24 de noviembre de 2014

El concejal García




A raíz del secuestro del general Alzate se han escrito tantas cosas y se han emitido tantas opiniones, que puede resultar redundante insistir en el asunto. Pero hay luces sobre las que se debe insistir.
Resalto el siguiente párrafo escrito por Yesid García, concejal progresista de Bogotá, difundido a través de las redes sociales: “Ha sido una posición histórica del Partido del Trabajo de Colombia, PTC, el rechazo y la condena al secuestro, al chantaje, a la intimidación y al asesinato como herramientas de lucha política; más allá de que exista actualmente un proceso de paz, que tuvo como una de sus premisas el abandono, por parte de las Farc, de esas repudiables prácticas.

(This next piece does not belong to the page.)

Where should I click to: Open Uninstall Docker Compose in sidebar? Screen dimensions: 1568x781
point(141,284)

Se podrá decir que “técnicamente” la retención de un militar no corresponde a la definición clásica de un secuestro, pero es una realidad que el hecho no se presentó en combate, los militares iban de civil y desarmados y que hay civiles involucrados… ¿Acaso ignoran las Farc el peligro de una fuerza uribista, electoralmente importante, que es la amenaza principal para el país y cuyo objetivo inmediato es sabotear el proceso? Proceder consecuentemente frente al clamor nacional que respalda la continuidad de las negociaciones de La Habana es garantizar la vida al general Alzate y proceder a su liberación”.

Una declaración importante, que nos recuerda asuntos de principio, y que no especula sobre la ‘irresponsabilidad’ del general o termina por considerar ‘bueno’ un hecho que configura un crimen de guerra. Y que nos llama la atención sobre un asunto sustancial que ha sido omitido en el proceso de paz, tanto por las partes en conflicto, como por sus críticos de uno y otro bando. Me refiero a las normas del Derecho Internacional Humanitario (DIH).

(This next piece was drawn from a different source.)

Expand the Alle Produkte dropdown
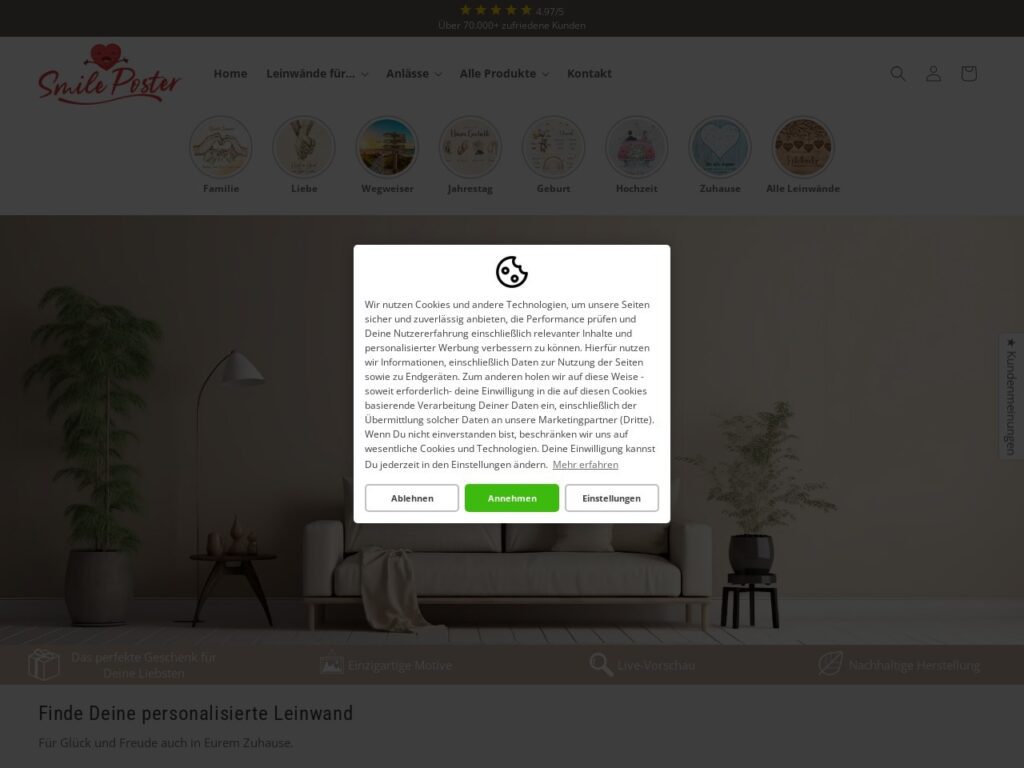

Se recordaría que en el proceso que terminó con la firma de la paz en El Salvador, el primer punto que se trató y el primero sobre el que se llegó a un acuerdo fuer “la garantía de la defensa de los derechos humanos para la población civil y los no combatientes”. Vale recordar que El 26 de julio de 1990 se firmó el Acuerdo de San José, en Costa Rica, el cual estableció un compromiso para respetar los Derechos Humanos por parte de las fuerzas en contienda, poniendo fin a prácticas como los asesinatos selectivos y la desaparición forzada de personas (http //es.wikipedia.org/wiki/Acuerdos_de_Paz_de_Chapultepec).
El resultado inmediato fue el paulatino cese de las acciones criminales en medio de la guerra y la generación de una opinión pública que reaccionaba con vehemencia, tanto ante las violaciones de la guerrilla como de los propios militares. De hecho, una de aquellas violaciones fue el asesinato de seis sacerdotes jesuitas, perpetrado por las fuerzas armadas. La Fuerza Armada se vio obligada negociar por presiones internacionales, en el entendido de que su integridad institucional no se vería afectada.

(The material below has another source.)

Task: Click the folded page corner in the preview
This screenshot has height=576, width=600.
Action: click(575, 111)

¿Por qué en Colombia, gobierno y Farc no llegan a un acuerdo sobre el acatamiento de las normas del DIH como un método probado y efectivo para lograr los que eufemísticamente denominan “desescalamienrto” del conflicto? Por dos razones: las Farc no quieren y el gobierno -lo mismo que los críticos uribistas del proceso- tampoco.
Ambos yerran y además, olvidan la lección crucial que nos entrega el concejal García: los fines de la política, por nobles que sean, no pueden alcanzarse apelando a medios criminales.